The answer is really quite
simple. The advent of our agricultural society is
comparatively recent in evolutionary terms—that is,
it began only about 10,000 years ago. For the millions
of years that preceded the constant availability of
grain and vegetable products, our ancestors were hunter-gatherers,
and ate what was available to them in the immediate
environment, primarily meat, fish, nuts—food that
was present year-round, and predominantly protein
and fat. In the summers they may have eaten fruits
and berries that were available locally in some regions,
but if they stored away fat during those seasons,
that fat was quickly burned up during the winter.
Although for the past two centuries, fruit, grain,
and vegetables have, in one form or another, been
available to us in this country year-round, our collective
food supply has historically been interrupted often
by famine—in some cultures more than others. The history
of the planet as best as we can determine is one of
feast and famine, and suggests that famine will strike
again and again. The recent famines in Ethiopia and
Somalia are examples.
Curiously, the genetic
predisposition toward obesity, or what today seems
in our society to be a predisposition toward obesity,
functioned during the famines of prehistory as an
effective method of survival. Ironically, the ancestors
of those who today are most at risk for Type II diabetes
were, during prehistory, not the sick and dying, but
the survivors. If famine struck today in the United
States, guess who would survive most easily? The same
people who are most at risk for Type II diabetes.
You can take this knowledge
and make it work for you rather than against you.
If you give it some thought, it makes perfect sense:
If a farmer wants to fatten up his pigs or cows, he
doesn't feed them meat or butter and eggs, he feeds
them grain. If you want to fatten yourself up, just
start loading up on bread, pasta, potatoes, cake,
and cookies—all high-carbohydrate foods. If you are
already obese, you know and I know that you crave—and
consume—these foods and probably avoid fats.
In many respects—and going
against the grain of a number of the medical establishment's
accepted notions about diabetics and protein—protein
will become the most important part of your diet if
you are going to control blood sugars.
If you
are a long-standing diabetic and are frustrated with
the care you've received over the years, you have
probably been conditioned to think that protein is
more of a poison than sugar and is the cause of kidney
disease. I was conditioned the same way—many years
ago, as I mentioned, I had laboratory evidence of
advanced proteinuria, signifying potentially fatal
kidney disease—but in this case, the conventional
wisdom is just a myth.
Nondiabetics who eat a
lot of protein don't get diabetic kidney disease.

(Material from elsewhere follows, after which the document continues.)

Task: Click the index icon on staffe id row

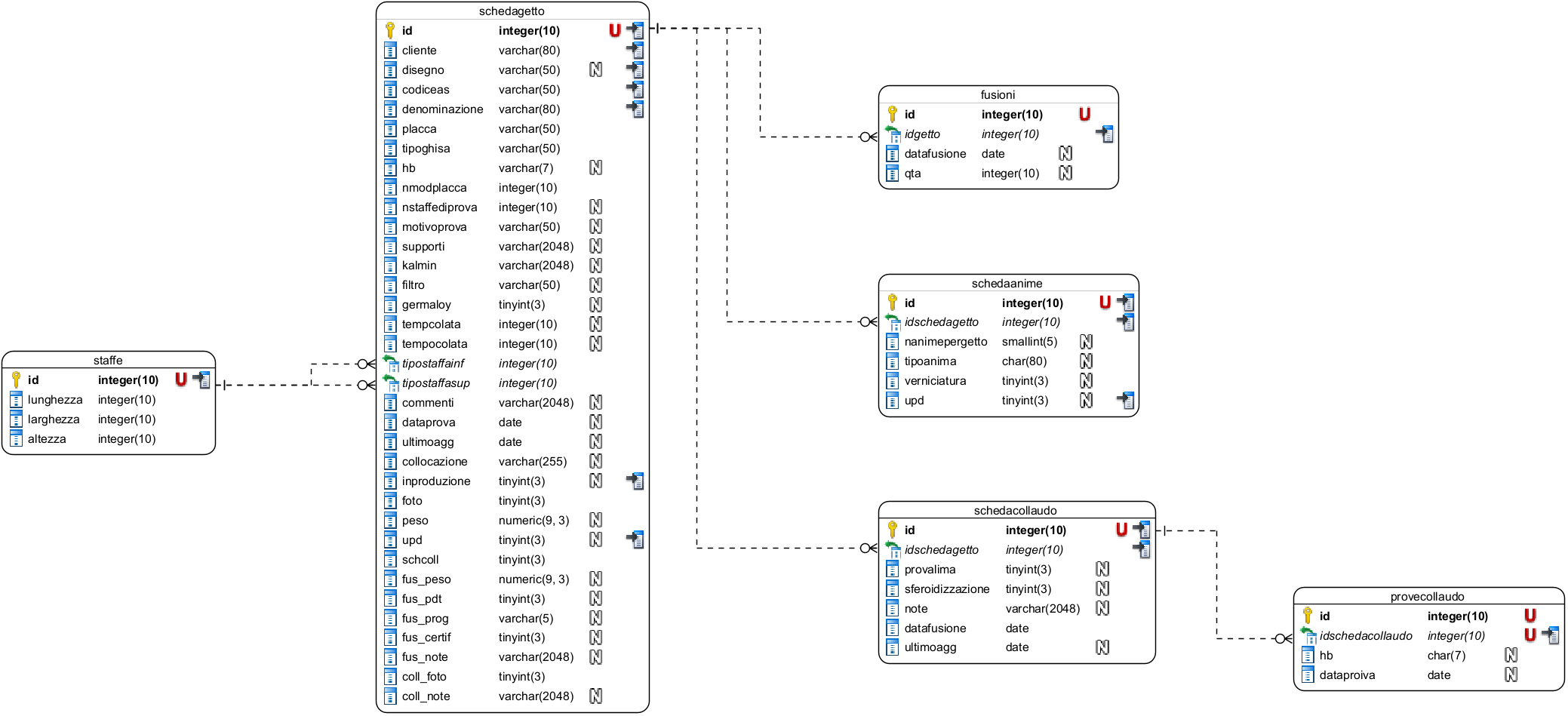Action: pos(201,380)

Diabetics with normalized blood sugars don't get diabetic
kidney disease. High levels of dietary protein do
not cause kidney disease in diabetics or anyone else.

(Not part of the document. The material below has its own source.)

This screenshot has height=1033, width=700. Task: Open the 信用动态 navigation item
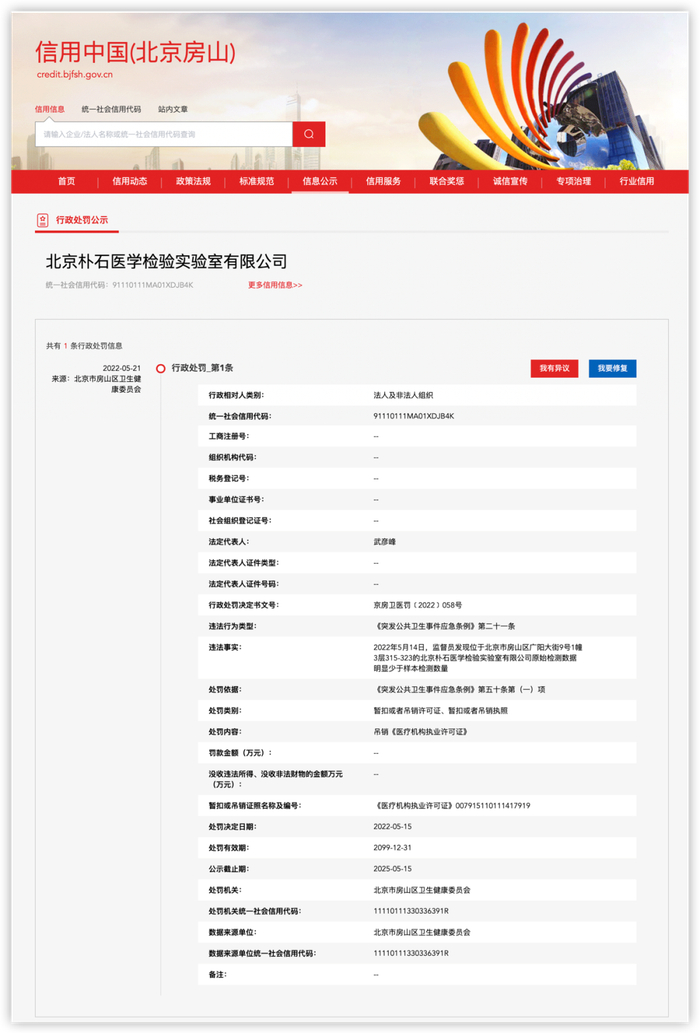point(130,181)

There is no higher incidence of kidney disease in
the cattle-growing states of the United States, where
many people eat steak every day, than there is in
the states where beef is more expensive and consumed
to a much lesser degree. Similarly, the incidence
of kidney disease in vegetarians is the same as the
incidence of kidney disease in nonvegetarians. It
is the high blood sugar levels that are unique to
diabetes, and to a much lesser degree the high levels
of insulin required to cover them (causing hypertension),
that cause the complications associated with diabetes.